If I understand you correctly you want to add white space that isn't part of the regexp? As far as I know it isn't possible with literal regexp.

Example:

var a = /^[\d]+$/

You can break up the regexp in several lines like this:

var a = RegExp(
  "^" +
  "[\\d]+" +  // This is a comment
  "$" 
);

Notice that since it is now a normal string, you have to escape \ with \\

Or if you have a complex one:

var digit_8 = "[0-9]{8}";
var alpha_4 = "[A-Za-z]{4}";
var a = RegExp(
    digit_8 +
    alpha_4 + // Optional comment
    digit_8
 );
some
Yeah, but it's not the same. You've got the ugly extra Javascript string concatenation syntax, and you still can't put Perl-style comments at the end of lines, like: h(a|o)t # <-- matches hat or hot
Jez
@Jez: But you can put JavaScript comments there. There is no other way, unfortunately. JS doesn't support verbose regexes.
Tim Pietzcker
JavaScript isn't perl.
@Jez:The end result is the same, but I agree that it's uglier.
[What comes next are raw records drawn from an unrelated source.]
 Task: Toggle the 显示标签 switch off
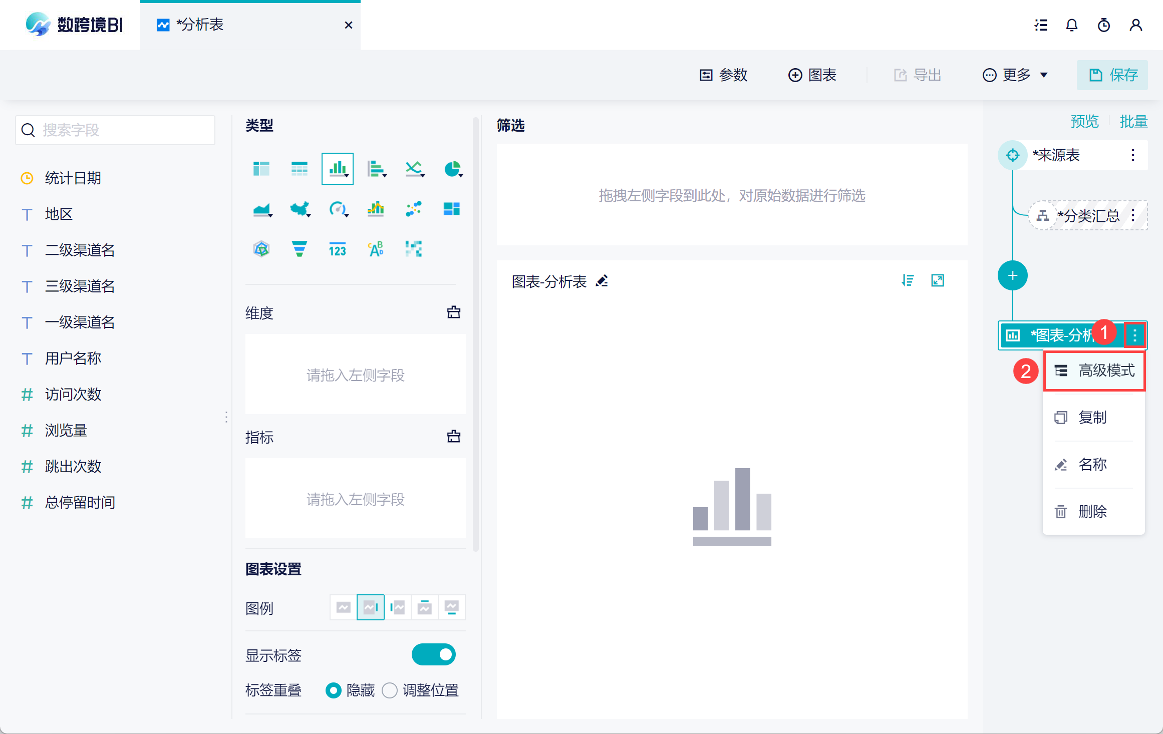click(433, 654)
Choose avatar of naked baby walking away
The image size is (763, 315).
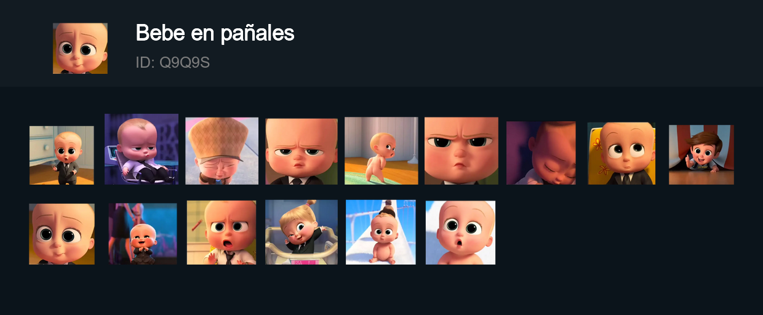pyautogui.click(x=382, y=151)
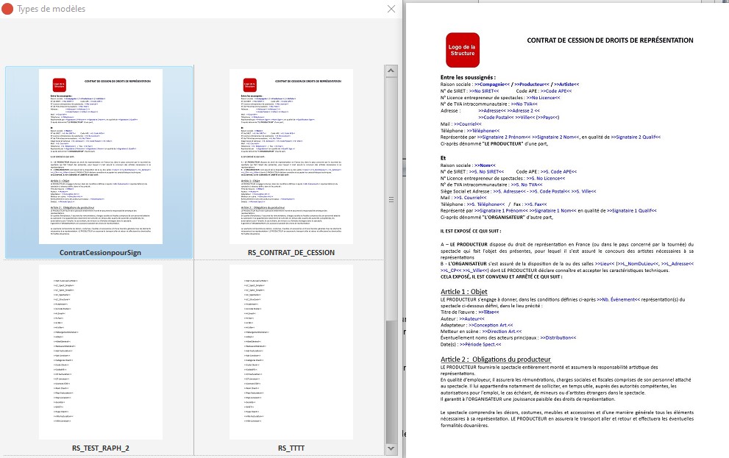Click the scrollbar track below the thumb
Viewport: 729px width, 458px height.
390,382
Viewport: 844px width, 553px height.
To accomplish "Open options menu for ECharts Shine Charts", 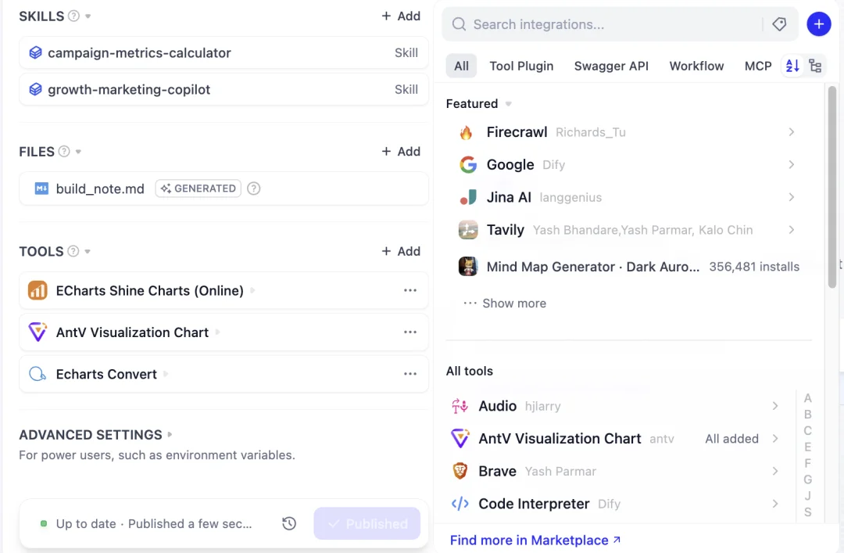I will (410, 290).
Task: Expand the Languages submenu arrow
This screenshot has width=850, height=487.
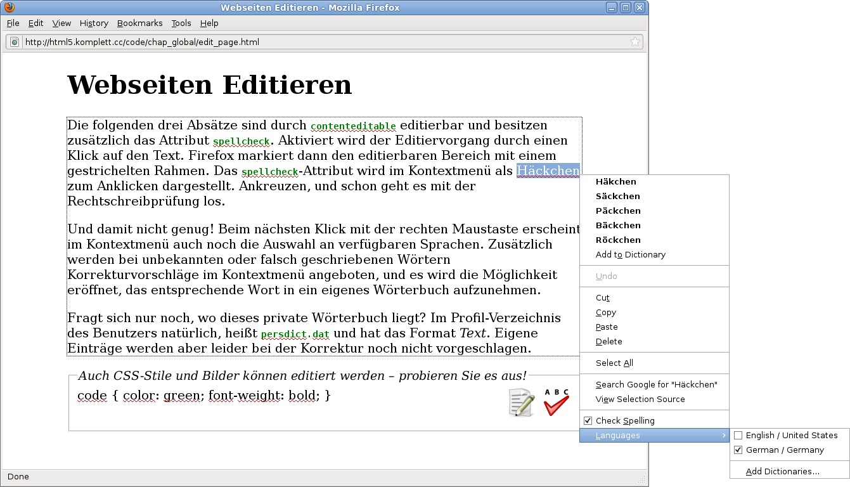Action: point(724,435)
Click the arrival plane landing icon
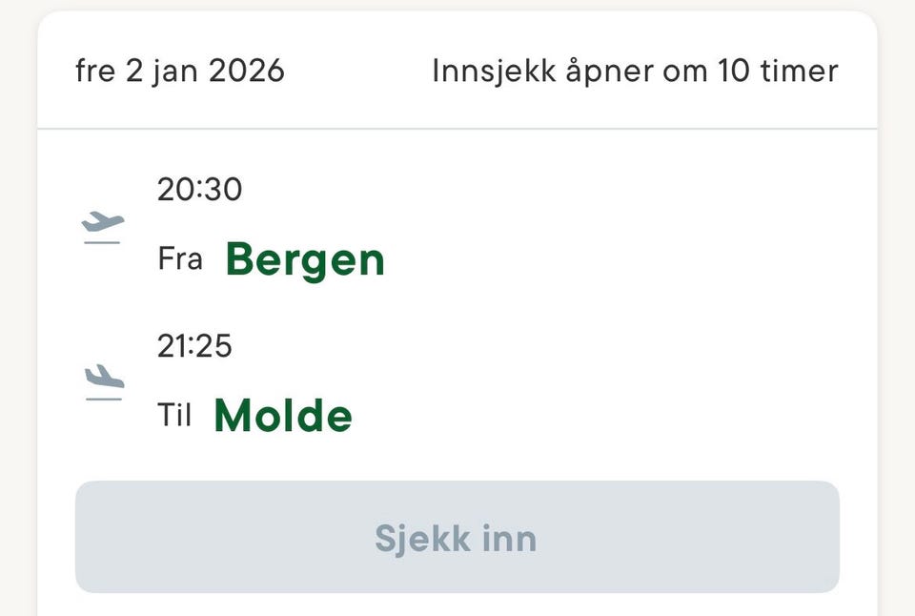The width and height of the screenshot is (915, 616). coord(103,382)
You can however put comments after each line with //, or you could put the different parts of the regexp into strings with meaningful names.
some
Tim, I don't quite understand what you mean about putting JavaScript comments there. Could you post an answer giving an illustration?
Jez
@Jez: I added a comment to clarify.
some
OK some, this seems to be the best format possible given Javascript's lack of verbose regexes. Thanks.